Listed records Block Start

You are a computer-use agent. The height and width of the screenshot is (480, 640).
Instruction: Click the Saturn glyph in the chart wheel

Listed records Block End
Listed records Block Start

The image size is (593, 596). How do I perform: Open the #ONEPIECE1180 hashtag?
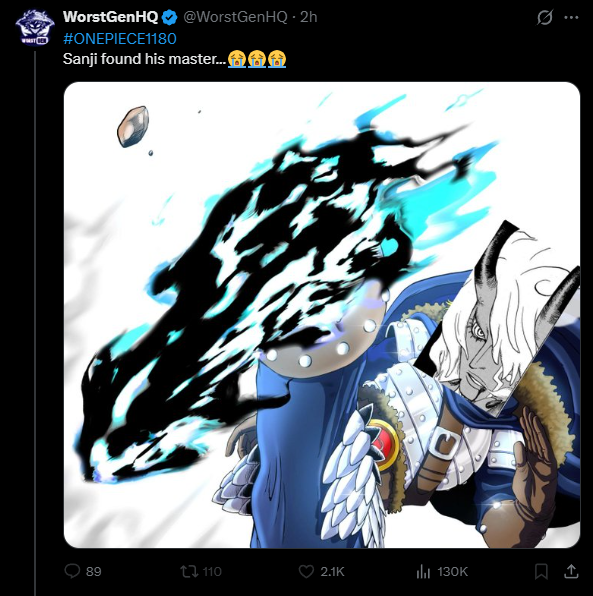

Listed records Block End
Listed records Block Start

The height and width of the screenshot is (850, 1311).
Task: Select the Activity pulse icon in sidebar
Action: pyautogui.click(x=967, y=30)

Listed records Block End

*How to complete this task:* In the entries above, please find the line with "You are a computer-use" and the line with "Instruction: Click the", then write out exactly those two lines and every line between them, and nothing more.

*Expected answer:*
You are a computer-use agent. The height and width of the screenshot is (480, 640).
Instruction: Click the Saturn glyph in the chart wheel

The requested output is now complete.